Frames Dataset

Frames Dataset



A generation of voice assistants such as Siri, Cortana, and Google Now have been popular spoken dialogue systems. More recently, we have seen a rise in text-based conversational agents (aka chatbots). Text is preferred to voice by many users for privacy reasons and in order to avoid bad speech recognition in noisy environments. These agents are also welcome as an alternative to downloading and installing applications. This makes a lot of sense when completing simple tasks such as ordering a cab or asking for the weather.

In most cases, much like voice assistants, these chatbots only support very simple and sequential interactions. The reason is that the user’s goal is well-defined and dialogue flow can be easily hand-crafted. However, there are other use-cases such as customer service, or travel booking where there is a decision-making process.

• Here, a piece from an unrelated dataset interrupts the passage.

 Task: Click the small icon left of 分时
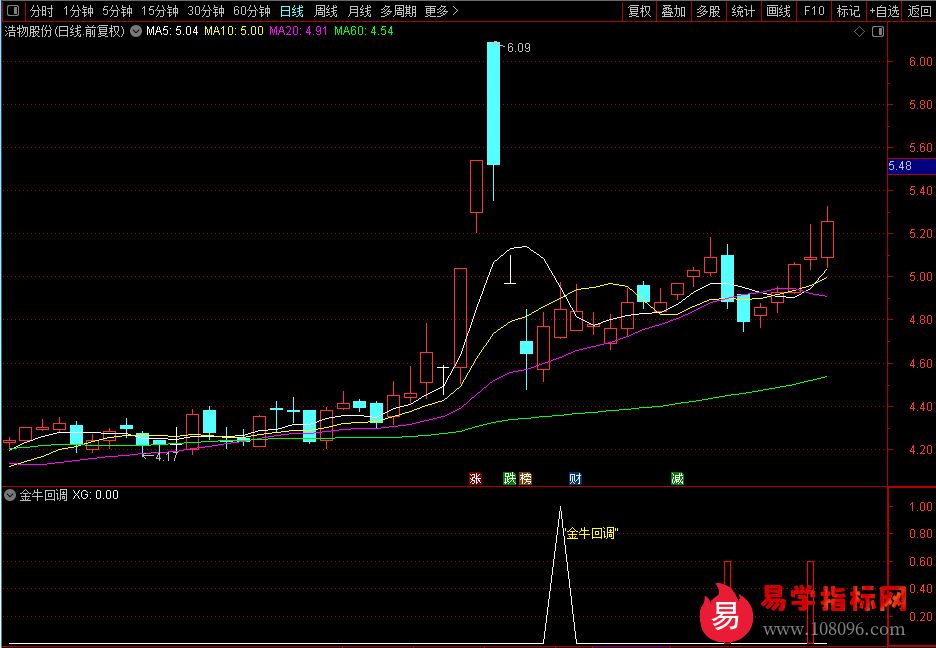tap(14, 12)
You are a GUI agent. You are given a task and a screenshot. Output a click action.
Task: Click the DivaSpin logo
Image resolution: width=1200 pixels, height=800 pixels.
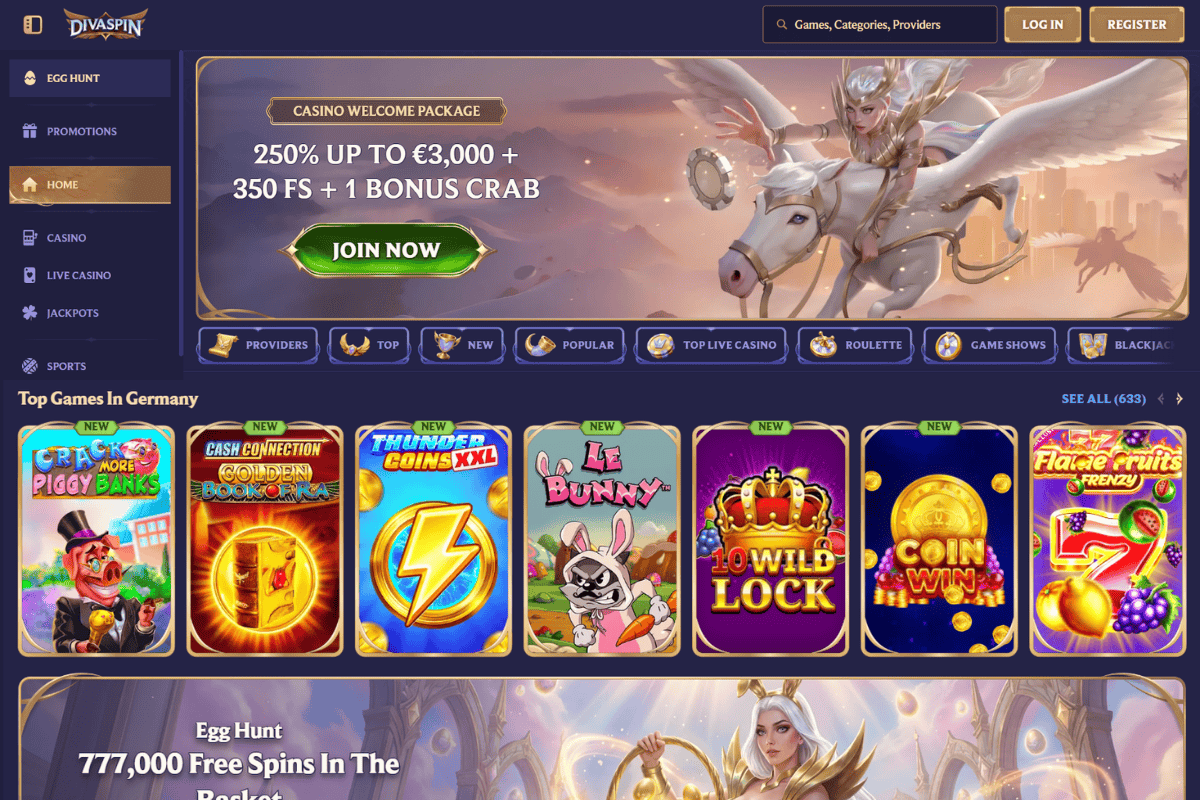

Frames is precisely meant to encourage research towards conversational agents which can support decision-making in complex settings, in this case – booking a vacation including flights and a hotel. More than just searching a database, we believe the next generation of conversational agents will need to help users explore a database, compare items, and reach a decision.

The dialogues in Frames were collected in a Wizard-of-Oz fashion. Two humans talked to each other via a chat interface. One was playing the role of the user and the other one was playing the role of the conversational agent. We call the latter a wizard as a reference to the Wizard of Oz, the man behind the curtain. The wizards had access to a database of 250+ packages, each composed of a hotel and round-trip flights. We gave users a few constraints for each dialogue and we asked them to find the best deal. This resulted in complex dialogues where a user would often consider different options, compare packages, and progressively build the description of her ideal trip.

Frame Tracking

With this dataset, we also present a new task: frame tracking. Our main observation is that decision-making is tightly linked to memory. In effect, to choose a trip, users and wizards talked about different possibilities, compared them and went back-and-forth between cities, dates, or vacation packages.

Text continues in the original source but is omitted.